CHECK YOUR UNDERSTANDING
**a)** Using the article below on James Cartwright's guilty plea, answer each question on its own line:
(i) Which judge heard Cartwright's plea?
(ii) What is the maximum prison term the offense carries?
(iii) What is the title of David Sanger's book?
**b)** Decide whether each statement agrees with the article below on James Cartwright's guilty plea. Answer yes or no, and quote the words of the article that settle it.
(i) Cartwright is scheduled to be sentenced in January.
(ii) The court papers name the book by David Sanger.
(iii) The U.S. Attorney's Office in Virginia announced the case.
**c)** Please write out the passage of the article below on James Cartwright's guilty plea from "Retired Marine Gen." to "unsealed by prosecutors.", copying it word for word.
EXTRACT START
A former vice chairman of the Joint Chiefs of Staff has pleaded guilty to making false statements during an investigation into a leak of classified information about a covert cyberattack on Iran's nuclear facilities.

Retired Marine Gen. James Cartwright entered the plea at a hearing Monday before U.S. District Judge Richard Leon. When Leon asked if Cartwright understood the charge, he said: "I do, sir."

The offense carries a maximum of five years in prison, but Cartwright's attorney told the judge that the government and defense counsel had agreed on a recommended sentence of no more than six months. He is scheduled to be sentenced in January, and it will be up to Leon to decide the sentence.

Cartwright told investigators that he was not the source of classified information contained in a book by New York Times journalist David Sanger, according to charging documents unsealed by prosecutors.

Neither the book nor the classified subject is identified in court papers. But Sanger has written in his book, "Confront and Conceal," about a covert cyberattack on Iran's nuclear facilities and the use of a computer virus called Stuxnet to temporarily disable centrifuges that the Iranians were using to enrich uranium.

The charging documents also say Cartwright misled prosecutors about classified information shared with another journalist, Daniel Klaidman.

The U.S. Attorney's Office in Maryland announced the case on Monday.

Officials say Cartwright will make an initial appearance in federal court in Washington on Monday afternoon.

Prosecutors say Cartwright was charged via criminal information, a document that is filed with a defendant's consent and that signals that a plea agreement has been reached.
EXTRACT END
RECORDS START
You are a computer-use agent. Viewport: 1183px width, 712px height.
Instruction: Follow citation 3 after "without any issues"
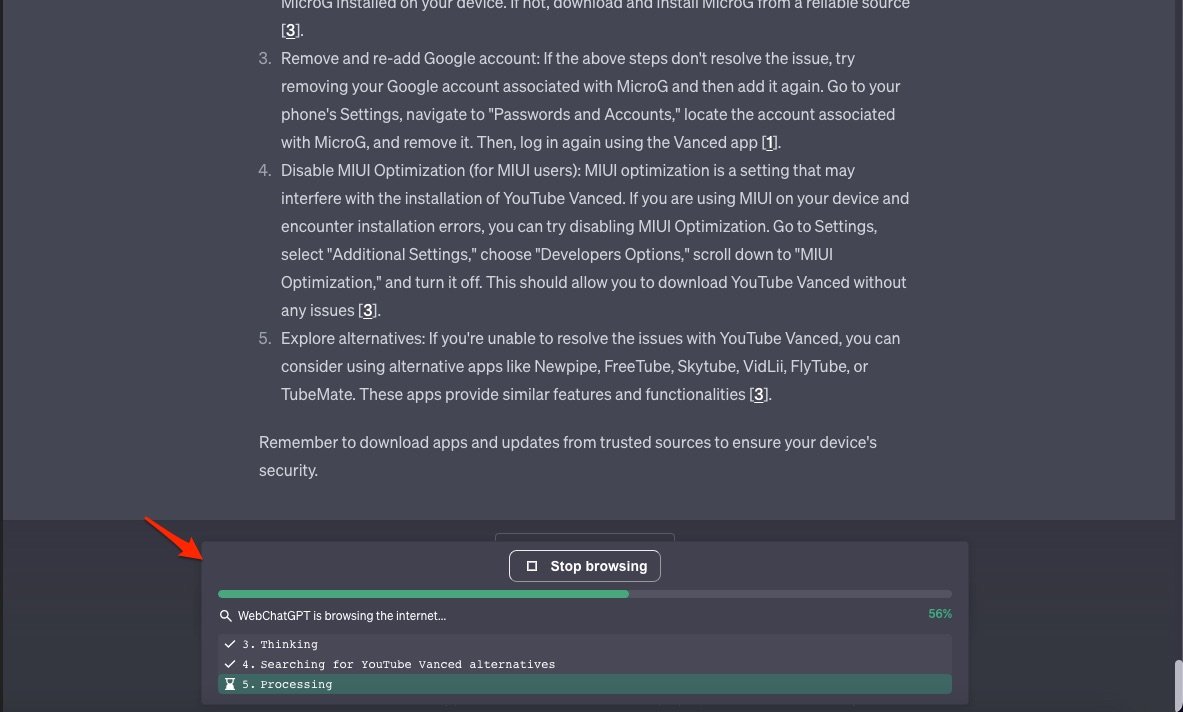pyautogui.click(x=367, y=310)

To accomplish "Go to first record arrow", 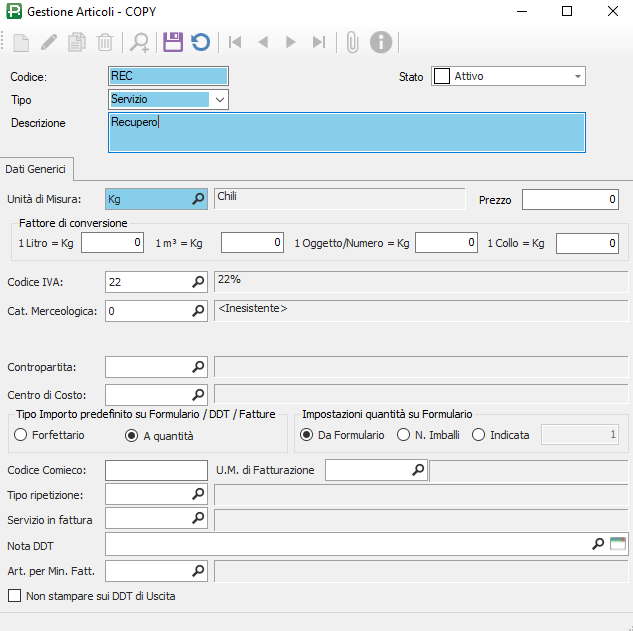I will click(235, 42).
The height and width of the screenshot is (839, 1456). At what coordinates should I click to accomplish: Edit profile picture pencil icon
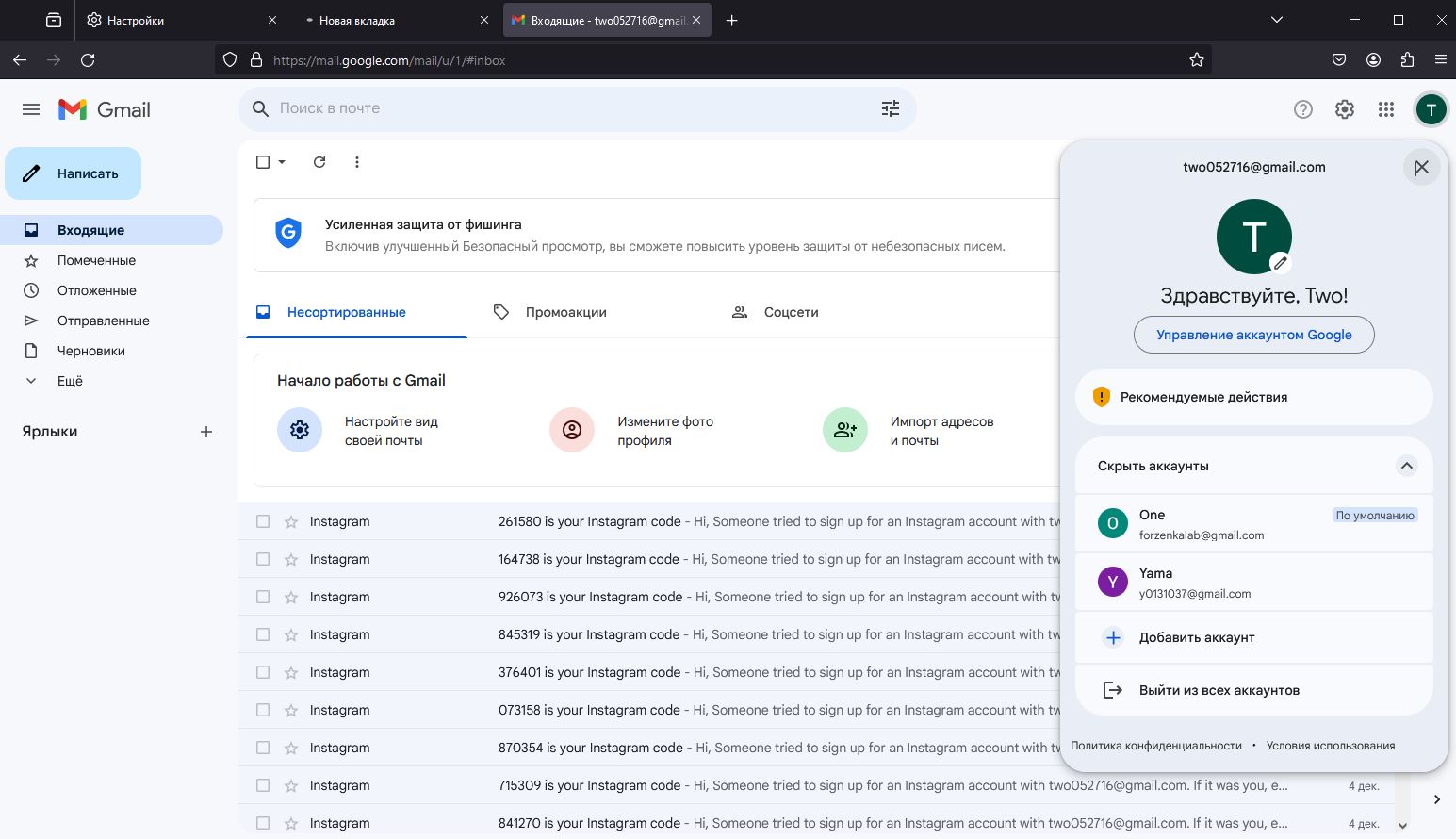[x=1280, y=262]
RECORDS END
RESPONSES
**a)**
(i) U.S. District Judge Richard Leon
(ii) Five years
(iii) "Confront and Conceal"

**b)**
(i) Yes: "He is scheduled to be sentenced in January"
(ii) No: "Neither the book nor the classified subject is identified in court papers."
(iii) No: "The U.S. Attorney's Office in Maryland announced the case on Monday."

**c)**
Retired Marine Gen. James Cartwright entered the plea at a hearing Monday before U.S. District Judge Richard Leon. When Leon asked if Cartwright understood the charge, he said: "I do, sir."

The offense carries a maximum of five years in prison, but Cartwright's attorney told the judge that the government and defense counsel had agreed on a recommended sentence of no more than six months. He is scheduled to be sentenced in January, and it will be up to Leon to decide the sentence.

Cartwright told investigators that he was not the source of classified information contained in a book by New York Times journalist David Sanger, according to charging documents unsealed by prosecutors.